Imagine that a critical incident — a major outage, cyberattack or disaster — occurs out of nowhere in your company. In such a case, you'll try to minimize the damage and get back to normal operations as quickly as possible.
But how will you do that? You've no idea how to manage such incidents.
This is where incident commanders come in.
They're trained professionals who lead the response to critical incidents. They have the skills and experience to assess the situation quickly, coordinate the response efforts, and make critical decisions under pressure.
What is an Incident Commander?
An incident commander (IC) is a person who's responsible for managing all aspects of incident response. This can range from assessing the situation and developing a plan of action to reaching a successful outcome.
Here's how incident commanders handle critical incidents:
- Identify the objectives of the incident response.
- Next, devise a command plan to address the problem.
- Monitor the situation and make adjustments as needed.

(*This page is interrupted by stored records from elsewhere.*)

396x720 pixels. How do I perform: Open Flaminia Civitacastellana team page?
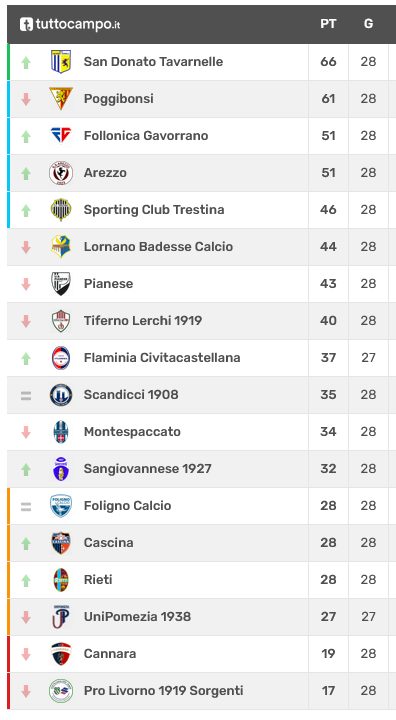[162, 357]

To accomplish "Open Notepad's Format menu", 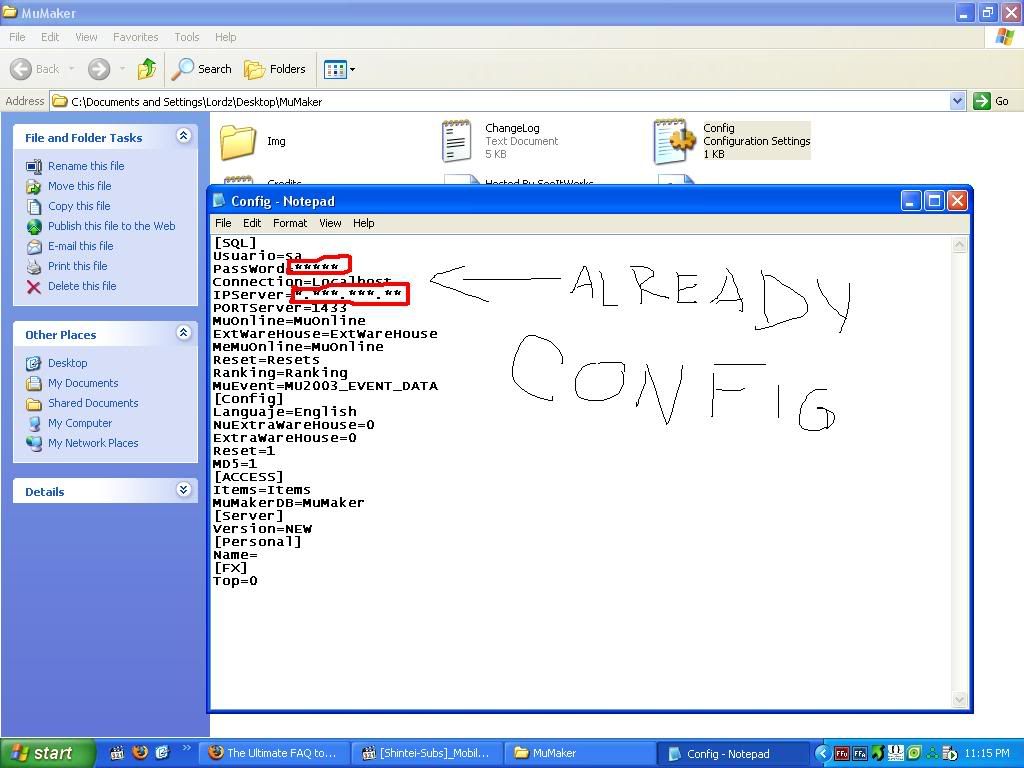I will pyautogui.click(x=290, y=223).
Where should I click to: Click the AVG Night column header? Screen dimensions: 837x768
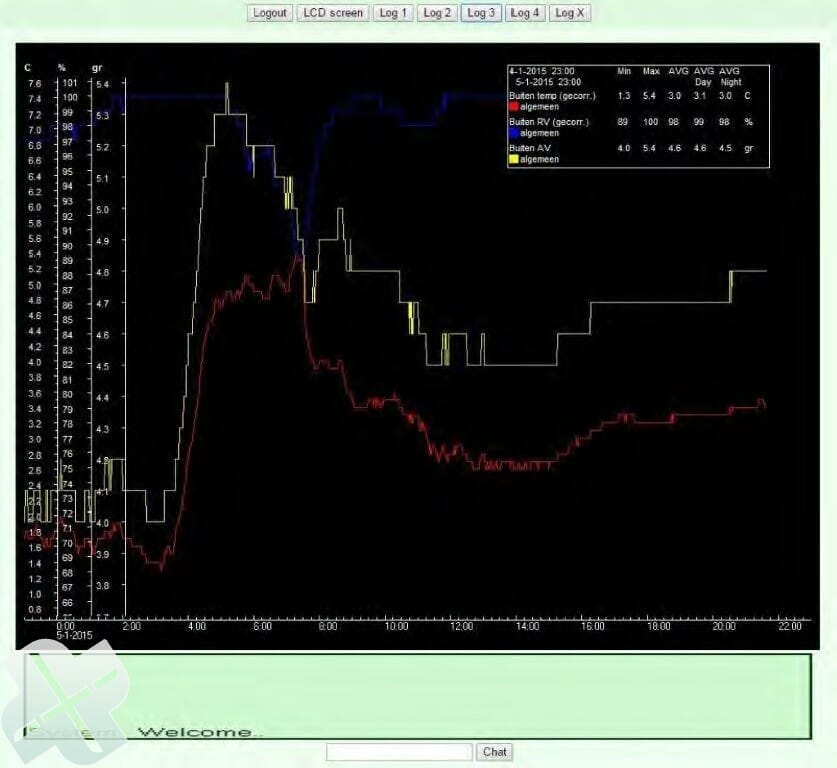(x=730, y=76)
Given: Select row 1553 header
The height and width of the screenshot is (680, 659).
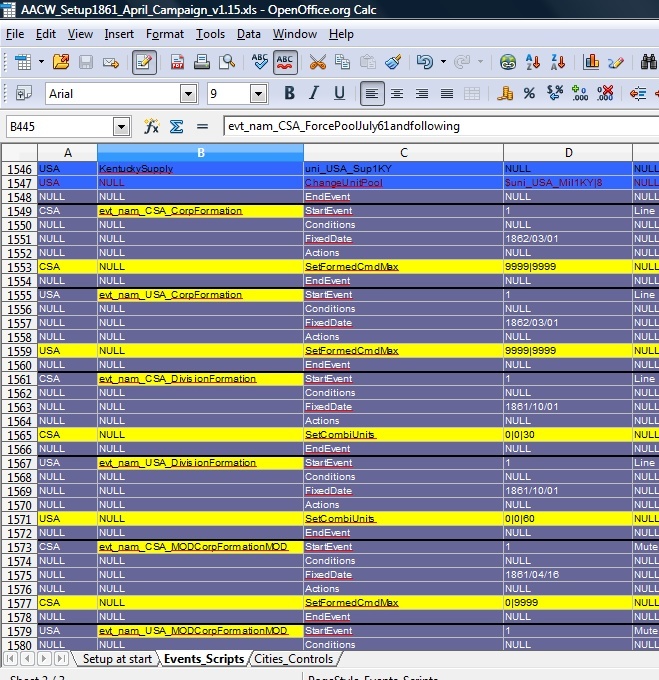Looking at the screenshot, I should coord(19,267).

There may be situations when your Plan A doesn't work. So, ICs always keep a backup plan to anticipate unexpected changes like these that may occur during the investigation. This secondary plan outlines different scenarios and how the organization can respond, depending on the situation.
Unofficially, ICs can work with many people across an organization, including SMEs. Since SMEs are experts in their field and have the knowledge and experience to identify the issue's root causes. That's why ICs listen to their input to understand the bigger picture.
More formally, ICs might work in tandem with an incident command system.
What is an Incident Command System?
An incident command system (ICS) is a standardized approach to managing emergency incidents. It provides a clear chain of command to ensure that all responding agencies and personnel are working together in a coordinated manner to achieve a common goal.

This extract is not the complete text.